O MÉDICO BATEU NA ESPOSA E FOI EMBORA!


Ando empolgado com a leitura de Sherlock Holmes.

No meu aniversário, em novembro, quando ganhei os dois lindos volumes da Jorge Zahar, anunciados como "edição definitiva", com milhares (não é hipérbole!) de notas explicativas e especulativas, além de desenhos originais de Sidney Paget - os mesmos que ilustravam os contos da Strand Magazine na última década do século 19 - havia mais de 15 anos que não me dedicava ao "maior detetive de todos os tempos".

Recentemente, eu li um conto de horror do Arthur Conan Doyle, numa coletânea da Companhia das Letras, mas confesso que desconfiava do sabor que Holmes me traria.

Sherlock Holmes foi uma das minhas primeiras e mais impressivas influências.

É bem possível que eu tenha escolhido o jornalismo, em parte, porque exercitar o cérebro de forma tão analítica, mergulhar em mistérios arrepiantes, perigo eminente, flertar com o medo e promover a justiça, tudo isso parecia mais improvável através de um escritório de detetive particular.

Além do mais, sou incapaz de fumar cachimbo e hoje compreendo que um sobretudo de tweed seria um erro lamentável no calor dos trópicos.

Mesmo assim, a nostalgia se misturava com um pouco de preguiça quando pensava nas aventuras de Holmes. Agora percebo exatamente o motivo. Minha leitura, no começo da adolescência, dependia das edições velhas, baratas e mal conservadas disponíveis na esforçada, mas sôfrega, biblioteca pública de Ponta Grossa.

As letras miudinhas, um certo mal gosto no uso dos itálicos e a encardenação frouxa me fizeram confundir o andamento da leitura com seu manuseio. Então, nessa última década e meia, toda vez que me animava para rever Doyle, um preconceito tapava meus olhos: literatura de mistério do século 19 soa mais redundante que excitante, mais pretensiosa do que envolvente, mais ingênua do que desafiante.

Non sense. Agora, com essas caprichadas páginas impressas com Fairfield nas minhas mãos - e talvez dotado de mais maturidade -, percebo que os contos de Sherlock Holmes e Watson são leves como pluma. Lêem-se com rapidez estonteante. Comecei a examiná-los despreocupado e quando vi, em dois dias, quase metade das 495 páginas do primeiro volume já haviam sido desvirginadas.

=== LINHAS FORNECIDAS ===
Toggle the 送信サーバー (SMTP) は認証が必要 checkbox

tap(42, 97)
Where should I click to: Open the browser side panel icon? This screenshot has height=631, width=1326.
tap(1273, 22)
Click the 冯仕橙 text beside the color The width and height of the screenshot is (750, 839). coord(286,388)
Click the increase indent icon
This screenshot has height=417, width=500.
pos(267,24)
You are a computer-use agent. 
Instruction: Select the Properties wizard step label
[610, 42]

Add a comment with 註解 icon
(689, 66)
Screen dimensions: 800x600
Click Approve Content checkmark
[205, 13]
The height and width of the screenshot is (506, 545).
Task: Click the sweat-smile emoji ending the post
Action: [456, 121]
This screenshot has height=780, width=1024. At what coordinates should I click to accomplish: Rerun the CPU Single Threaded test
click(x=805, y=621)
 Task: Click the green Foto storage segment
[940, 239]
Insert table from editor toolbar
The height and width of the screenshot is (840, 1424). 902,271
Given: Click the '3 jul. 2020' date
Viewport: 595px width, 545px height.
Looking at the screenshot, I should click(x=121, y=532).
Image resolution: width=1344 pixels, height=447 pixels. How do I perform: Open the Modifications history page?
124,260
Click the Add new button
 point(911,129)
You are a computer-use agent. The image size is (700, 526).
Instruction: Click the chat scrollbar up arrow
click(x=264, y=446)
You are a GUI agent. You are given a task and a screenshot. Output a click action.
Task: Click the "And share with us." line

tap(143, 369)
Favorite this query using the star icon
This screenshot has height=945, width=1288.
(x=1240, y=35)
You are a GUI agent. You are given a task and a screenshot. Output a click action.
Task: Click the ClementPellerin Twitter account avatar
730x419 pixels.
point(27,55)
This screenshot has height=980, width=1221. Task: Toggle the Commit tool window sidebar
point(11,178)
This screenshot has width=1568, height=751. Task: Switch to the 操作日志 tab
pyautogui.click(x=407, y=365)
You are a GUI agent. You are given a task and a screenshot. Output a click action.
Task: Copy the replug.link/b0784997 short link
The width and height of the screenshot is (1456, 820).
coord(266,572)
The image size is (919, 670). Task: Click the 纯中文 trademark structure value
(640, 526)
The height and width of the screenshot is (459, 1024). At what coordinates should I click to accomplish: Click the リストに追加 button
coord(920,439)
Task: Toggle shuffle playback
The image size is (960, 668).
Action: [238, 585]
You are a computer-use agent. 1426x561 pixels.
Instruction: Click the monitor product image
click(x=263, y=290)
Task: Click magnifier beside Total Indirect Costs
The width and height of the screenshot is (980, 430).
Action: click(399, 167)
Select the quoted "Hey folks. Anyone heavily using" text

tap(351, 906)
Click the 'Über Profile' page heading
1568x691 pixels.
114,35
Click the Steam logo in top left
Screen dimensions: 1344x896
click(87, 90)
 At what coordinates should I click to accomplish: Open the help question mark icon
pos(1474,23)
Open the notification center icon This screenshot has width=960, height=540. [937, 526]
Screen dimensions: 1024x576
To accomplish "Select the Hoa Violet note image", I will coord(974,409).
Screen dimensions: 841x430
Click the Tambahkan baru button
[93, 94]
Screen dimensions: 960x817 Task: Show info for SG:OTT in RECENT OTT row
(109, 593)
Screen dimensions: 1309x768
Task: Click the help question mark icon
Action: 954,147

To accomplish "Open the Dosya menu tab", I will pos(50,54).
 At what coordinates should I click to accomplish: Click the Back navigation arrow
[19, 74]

=== ATIVIDADE A ===
Traduza para o inglês esta frase do texto de origem: "Sherlock Holmes foi uma das minhas primeiras e mais impressivas influências."
=== ATIVIDADE B ===
De acordo com o texto de origem, em quantos dias quase metade das 495 páginas do primeiro volume foi lida?

=== RESOLUÇÃO ESCRITA A ===
Sherlock Holmes was one of my first and most impressive influences.

=== RESOLUÇÃO ESCRITA B ===
Em dois dias.